From: James Yonan <james@openvpn.net>
Subject: Re: race condition in crypto larval handling
Date: Sun, 08 Sep 2013 19:41:23 -0600
Message-ID: <522D2743.9060802@openvpn.net>
References: <CAGXu5jJvuAC3paV5k_bmoHHrHVgc0Hi6ShSDk3iQUt1Lf0cioQ@mail.gmail.com> <20130908013210.GA30627@gondor.apana.org.au>
Mime-Version: 1.0
Content-Type: text/plain; charset=ISO-8859-1; format=flowed
Content-Transfer-Encoding: 7bit
Cc: linux-crypto@vger.kernel.org
To: unlisted-recipients:; (no To-header on input)
In-Reply-To: <20130908013210.GA30627@gondor.apana.org.au>
Sender: linux-crypto-owner@vger.kernel.org

On 07/09/2013 19:32, Herbert Xu wrote:
> On Fri, Sep 06, 2013 at 04:20:50PM -0700, Kees Cook wrote:
>>
>> In the two-thread situation, the first thread gets a larval with
>> refcnt 2 via crypto_larval_add. (Why 2?) The next thread finds the
>> larval via crypto_larval_add's call to __crypto_alg_lookup() and sees
>> the ref bump to 3. While exiting crypto_alg_mod_lookup, each thread
>> decrements the ref count twice.
>>
>> It seems to me like either each call to crypto_larval_lookup() should
>> result in a refcount bumped by two, or crypto_alg_mod_lookup() should
>> decrement only once, and the initial refcount should be 1 not 2 from
>> crypto_larval_add.
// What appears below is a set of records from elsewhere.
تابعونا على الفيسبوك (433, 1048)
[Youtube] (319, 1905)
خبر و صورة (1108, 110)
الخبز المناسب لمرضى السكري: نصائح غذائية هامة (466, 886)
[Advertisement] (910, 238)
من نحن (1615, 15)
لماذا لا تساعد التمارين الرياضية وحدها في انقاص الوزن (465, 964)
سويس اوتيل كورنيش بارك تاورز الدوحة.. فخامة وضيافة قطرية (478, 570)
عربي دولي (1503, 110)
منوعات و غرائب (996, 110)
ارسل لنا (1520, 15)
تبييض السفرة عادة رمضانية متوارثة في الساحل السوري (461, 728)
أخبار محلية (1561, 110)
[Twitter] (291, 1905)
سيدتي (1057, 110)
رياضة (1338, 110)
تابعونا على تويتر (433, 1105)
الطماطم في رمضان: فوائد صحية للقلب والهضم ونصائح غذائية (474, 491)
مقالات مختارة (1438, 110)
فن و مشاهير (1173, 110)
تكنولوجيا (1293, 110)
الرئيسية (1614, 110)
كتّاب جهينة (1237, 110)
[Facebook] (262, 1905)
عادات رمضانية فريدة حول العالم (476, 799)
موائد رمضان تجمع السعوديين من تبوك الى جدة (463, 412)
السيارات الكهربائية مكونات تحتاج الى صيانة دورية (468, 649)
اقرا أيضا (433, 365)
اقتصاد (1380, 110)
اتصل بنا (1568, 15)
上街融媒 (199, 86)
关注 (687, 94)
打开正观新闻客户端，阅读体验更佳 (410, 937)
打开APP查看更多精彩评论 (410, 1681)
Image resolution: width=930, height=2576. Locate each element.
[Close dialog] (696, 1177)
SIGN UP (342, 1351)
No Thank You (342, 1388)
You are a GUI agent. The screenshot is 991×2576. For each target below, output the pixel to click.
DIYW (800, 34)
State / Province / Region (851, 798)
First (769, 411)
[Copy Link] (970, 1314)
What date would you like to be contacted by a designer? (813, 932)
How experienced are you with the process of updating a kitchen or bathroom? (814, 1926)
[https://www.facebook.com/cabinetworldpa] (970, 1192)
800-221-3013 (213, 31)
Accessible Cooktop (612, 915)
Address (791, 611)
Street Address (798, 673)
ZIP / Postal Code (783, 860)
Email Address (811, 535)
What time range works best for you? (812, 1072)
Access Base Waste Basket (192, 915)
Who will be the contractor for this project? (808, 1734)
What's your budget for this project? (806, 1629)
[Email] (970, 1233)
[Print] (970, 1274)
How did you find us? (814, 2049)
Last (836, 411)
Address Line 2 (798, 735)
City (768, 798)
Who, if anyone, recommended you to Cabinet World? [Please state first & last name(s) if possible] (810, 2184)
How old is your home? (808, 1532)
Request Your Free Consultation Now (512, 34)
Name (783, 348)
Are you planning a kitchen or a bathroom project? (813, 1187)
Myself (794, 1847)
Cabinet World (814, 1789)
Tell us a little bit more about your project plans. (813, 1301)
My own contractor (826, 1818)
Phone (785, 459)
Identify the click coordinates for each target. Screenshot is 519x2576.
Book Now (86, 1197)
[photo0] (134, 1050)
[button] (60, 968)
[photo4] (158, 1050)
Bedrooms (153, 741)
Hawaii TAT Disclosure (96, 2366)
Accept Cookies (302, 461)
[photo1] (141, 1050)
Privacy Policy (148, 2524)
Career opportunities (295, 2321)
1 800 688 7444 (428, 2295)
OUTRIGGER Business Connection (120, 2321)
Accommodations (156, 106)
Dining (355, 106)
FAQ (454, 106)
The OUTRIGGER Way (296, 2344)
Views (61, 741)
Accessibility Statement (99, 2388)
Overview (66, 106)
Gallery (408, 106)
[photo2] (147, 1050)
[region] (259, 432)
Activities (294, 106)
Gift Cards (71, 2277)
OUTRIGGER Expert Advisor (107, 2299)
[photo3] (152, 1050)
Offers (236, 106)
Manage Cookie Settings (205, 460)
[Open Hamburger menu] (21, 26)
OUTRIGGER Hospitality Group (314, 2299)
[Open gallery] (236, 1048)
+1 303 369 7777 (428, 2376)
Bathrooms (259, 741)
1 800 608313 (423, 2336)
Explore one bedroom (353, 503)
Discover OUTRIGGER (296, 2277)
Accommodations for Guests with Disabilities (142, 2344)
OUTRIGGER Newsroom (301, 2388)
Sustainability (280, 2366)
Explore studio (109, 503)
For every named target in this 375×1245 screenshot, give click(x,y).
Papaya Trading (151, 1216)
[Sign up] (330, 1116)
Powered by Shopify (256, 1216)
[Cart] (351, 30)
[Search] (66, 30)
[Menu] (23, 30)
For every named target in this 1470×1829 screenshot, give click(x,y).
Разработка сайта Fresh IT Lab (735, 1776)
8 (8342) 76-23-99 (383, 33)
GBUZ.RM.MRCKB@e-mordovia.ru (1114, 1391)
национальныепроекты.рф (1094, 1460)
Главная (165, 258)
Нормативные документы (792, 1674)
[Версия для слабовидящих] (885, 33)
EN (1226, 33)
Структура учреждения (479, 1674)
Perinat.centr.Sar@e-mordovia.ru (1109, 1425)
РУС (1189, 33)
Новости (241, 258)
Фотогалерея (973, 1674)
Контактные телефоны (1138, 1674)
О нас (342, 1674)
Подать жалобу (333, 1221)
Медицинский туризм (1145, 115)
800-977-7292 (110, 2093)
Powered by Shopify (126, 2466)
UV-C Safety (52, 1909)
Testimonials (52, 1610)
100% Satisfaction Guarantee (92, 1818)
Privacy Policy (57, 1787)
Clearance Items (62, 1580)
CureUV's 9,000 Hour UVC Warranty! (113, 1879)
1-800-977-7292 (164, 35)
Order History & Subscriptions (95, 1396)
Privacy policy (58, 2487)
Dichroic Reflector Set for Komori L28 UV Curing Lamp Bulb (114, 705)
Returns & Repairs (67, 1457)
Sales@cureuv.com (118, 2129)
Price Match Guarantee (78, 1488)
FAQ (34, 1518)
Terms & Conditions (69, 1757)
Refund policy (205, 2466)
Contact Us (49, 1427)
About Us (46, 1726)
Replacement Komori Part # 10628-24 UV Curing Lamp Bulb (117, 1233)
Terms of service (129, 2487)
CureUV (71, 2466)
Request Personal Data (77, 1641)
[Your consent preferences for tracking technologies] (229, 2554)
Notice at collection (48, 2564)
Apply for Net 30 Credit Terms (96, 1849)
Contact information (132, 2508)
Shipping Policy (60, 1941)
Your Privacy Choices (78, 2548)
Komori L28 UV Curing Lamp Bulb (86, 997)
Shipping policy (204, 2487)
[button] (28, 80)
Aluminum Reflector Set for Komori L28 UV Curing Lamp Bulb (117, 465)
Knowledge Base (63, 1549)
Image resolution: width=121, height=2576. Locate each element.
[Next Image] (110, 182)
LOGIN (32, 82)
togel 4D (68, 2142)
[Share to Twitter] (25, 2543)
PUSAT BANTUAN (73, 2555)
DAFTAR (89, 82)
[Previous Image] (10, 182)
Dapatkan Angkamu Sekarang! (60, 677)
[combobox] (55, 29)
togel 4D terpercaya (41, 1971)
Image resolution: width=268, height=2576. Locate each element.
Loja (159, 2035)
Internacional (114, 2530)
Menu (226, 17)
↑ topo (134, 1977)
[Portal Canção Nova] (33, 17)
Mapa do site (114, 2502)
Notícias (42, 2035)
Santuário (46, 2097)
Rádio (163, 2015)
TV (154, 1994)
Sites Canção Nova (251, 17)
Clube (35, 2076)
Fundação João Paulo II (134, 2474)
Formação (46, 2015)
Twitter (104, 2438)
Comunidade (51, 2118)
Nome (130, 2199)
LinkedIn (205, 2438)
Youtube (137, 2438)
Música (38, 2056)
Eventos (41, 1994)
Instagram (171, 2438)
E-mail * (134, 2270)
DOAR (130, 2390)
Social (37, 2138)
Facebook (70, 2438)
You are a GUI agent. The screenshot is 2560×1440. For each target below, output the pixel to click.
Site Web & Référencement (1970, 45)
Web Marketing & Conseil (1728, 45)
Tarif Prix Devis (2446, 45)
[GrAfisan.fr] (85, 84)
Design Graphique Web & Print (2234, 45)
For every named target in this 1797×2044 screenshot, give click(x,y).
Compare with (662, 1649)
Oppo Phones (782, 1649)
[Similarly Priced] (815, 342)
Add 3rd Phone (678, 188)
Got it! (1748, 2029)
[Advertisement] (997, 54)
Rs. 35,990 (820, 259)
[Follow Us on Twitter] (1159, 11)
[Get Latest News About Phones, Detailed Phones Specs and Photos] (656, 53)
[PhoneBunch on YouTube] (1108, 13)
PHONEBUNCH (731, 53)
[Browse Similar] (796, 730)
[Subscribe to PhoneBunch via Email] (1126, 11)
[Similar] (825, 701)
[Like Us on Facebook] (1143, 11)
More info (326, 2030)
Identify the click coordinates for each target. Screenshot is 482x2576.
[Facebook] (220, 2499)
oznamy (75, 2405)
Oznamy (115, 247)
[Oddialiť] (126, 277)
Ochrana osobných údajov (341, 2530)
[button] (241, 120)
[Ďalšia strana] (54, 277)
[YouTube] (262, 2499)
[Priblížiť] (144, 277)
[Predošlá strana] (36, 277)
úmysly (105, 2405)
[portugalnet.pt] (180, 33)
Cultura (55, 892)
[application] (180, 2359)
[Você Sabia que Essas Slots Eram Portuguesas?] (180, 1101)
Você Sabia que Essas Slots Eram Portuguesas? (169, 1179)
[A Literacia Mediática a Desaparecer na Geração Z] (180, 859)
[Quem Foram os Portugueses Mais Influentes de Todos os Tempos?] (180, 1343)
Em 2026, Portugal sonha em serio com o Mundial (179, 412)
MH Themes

But it's not clear to me which is sensible here.
>>
>> What's the right solution here?
>
> First of all thanks a lot for tracking this problem down! It's
> been bothering me for months but I was unable to find a good
> reproducer.
>
> So now that you've identified the problem, the solution is easy.
> crypto_larval_lookup should only ever return a larval if it created
> one.  Any larval created earlier must be waited on first before we
> return.
>
> So does this patch fix the crash for you?
>
> diff --git a/crypto/api.c b/crypto/api.c
> index 320ea4d..a2b39c5 100644
> --- a/crypto/api.c
> +++ b/crypto/api.c
> @@ -34,6 +34,8 @@ EXPORT_SYMBOL_GPL(crypto_alg_sem);
>   BLOCKING_NOTIFIER_HEAD(crypto_chain);
>   EXPORT_SYMBOL_GPL(crypto_chain);
>
> +static struct crypto_alg *crypto_larval_wait(struct crypto_alg *alg);
> +
>   struct crypto_alg *crypto_mod_get(struct crypto_alg *alg)
>   {
>   	return try_module_get(alg->cra_module) ? crypto_alg_get(alg) : NULL;
> @@ -144,8 +146,11 @@ static struct crypto_alg *crypto_larval_add(const char *name, u32 type,
>   	}
>   	up_write(&crypto_alg_sem);
>
> -	if (alg != &larval->alg)
> +	if (alg != &larval->alg) {
>   		kfree(larval);
> +		if (crypto_is_larval(alg))
> +			alg = crypto_larval_wait(alg);
> +	}
>
>   	return alg;
>   }

I tried this patch, but I still see an apparent module lookup/load race 
if code on several CPUs calls crypto_alloc_aead at the same time, and an 
external module such as aes needs to be loaded.

Seeing this in the log: "request_module: runaway loop modprobe gcm(aes)"

Shouldn't module lookup/load be bracketed by some sort of lock to 
prevent this?

James